As noted here a primary function of pretests is to cause anxiety and depression in the instructor, especially if no remedies exist for the problems identified.
If you don't have the ability to enforce the makeup they indicate, or even to get the students to drop out, they do little good except make you wonder about the common sense and motivation of your students.
Nonetheless they do give you useful information on what to review.
Once in the distant past, puzzled as to why my own dept had abandoned this seemingly logical process, I gave one the first day of calculus.
The average score out of 100 on a test about equations for straight lines and area of circles, and definition of sin and cos, was 10 except for a 100 from one non native Chinese woman.
I gave the tests back graded and told them to work them out open book and I would re grade them.

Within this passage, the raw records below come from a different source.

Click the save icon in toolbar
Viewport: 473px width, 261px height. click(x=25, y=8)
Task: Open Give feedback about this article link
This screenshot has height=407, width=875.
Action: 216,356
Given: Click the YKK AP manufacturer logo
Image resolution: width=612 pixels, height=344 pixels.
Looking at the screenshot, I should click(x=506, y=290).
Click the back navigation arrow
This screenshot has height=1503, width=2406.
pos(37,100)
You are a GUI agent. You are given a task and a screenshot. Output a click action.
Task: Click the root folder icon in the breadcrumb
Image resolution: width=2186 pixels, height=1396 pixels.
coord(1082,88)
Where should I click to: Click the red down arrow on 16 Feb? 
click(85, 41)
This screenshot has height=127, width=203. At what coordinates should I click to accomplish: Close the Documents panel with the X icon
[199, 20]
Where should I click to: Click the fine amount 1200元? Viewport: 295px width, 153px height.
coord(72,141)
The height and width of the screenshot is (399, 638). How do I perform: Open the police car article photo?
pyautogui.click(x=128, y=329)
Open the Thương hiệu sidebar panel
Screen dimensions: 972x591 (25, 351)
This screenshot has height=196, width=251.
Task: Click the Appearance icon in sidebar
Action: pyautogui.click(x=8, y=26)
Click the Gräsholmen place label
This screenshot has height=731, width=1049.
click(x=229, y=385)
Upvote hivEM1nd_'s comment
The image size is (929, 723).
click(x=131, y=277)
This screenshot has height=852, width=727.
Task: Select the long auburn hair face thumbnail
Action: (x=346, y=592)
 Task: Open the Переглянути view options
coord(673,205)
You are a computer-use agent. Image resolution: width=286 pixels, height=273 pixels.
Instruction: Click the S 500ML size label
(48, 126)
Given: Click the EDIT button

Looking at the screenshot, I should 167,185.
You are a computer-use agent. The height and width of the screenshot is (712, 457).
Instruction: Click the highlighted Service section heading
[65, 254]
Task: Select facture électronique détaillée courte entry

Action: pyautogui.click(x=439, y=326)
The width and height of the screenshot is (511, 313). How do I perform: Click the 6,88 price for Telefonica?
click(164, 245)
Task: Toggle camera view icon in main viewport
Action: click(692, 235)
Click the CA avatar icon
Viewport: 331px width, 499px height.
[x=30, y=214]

Several students just did not come back, and of those who came back the average score the second time on the same test, open book over 24 hours, was 15.
I just gave up the idea ever since that. The information they give is something I already know: that most of my students will not have the prerequisites for the course, any course, ever. I still have to teach it, so i always include a review of everything they will need. Half of them still drop out or get less than a C, how could they do otherwise?
However, i still recommend some kind of pretest because it helps you get to know your class, the main requisite for you to teach them. But a less traumatic such measure may be preferable such as learning their names and asking them questions about prereqs in class in an unthreatening way.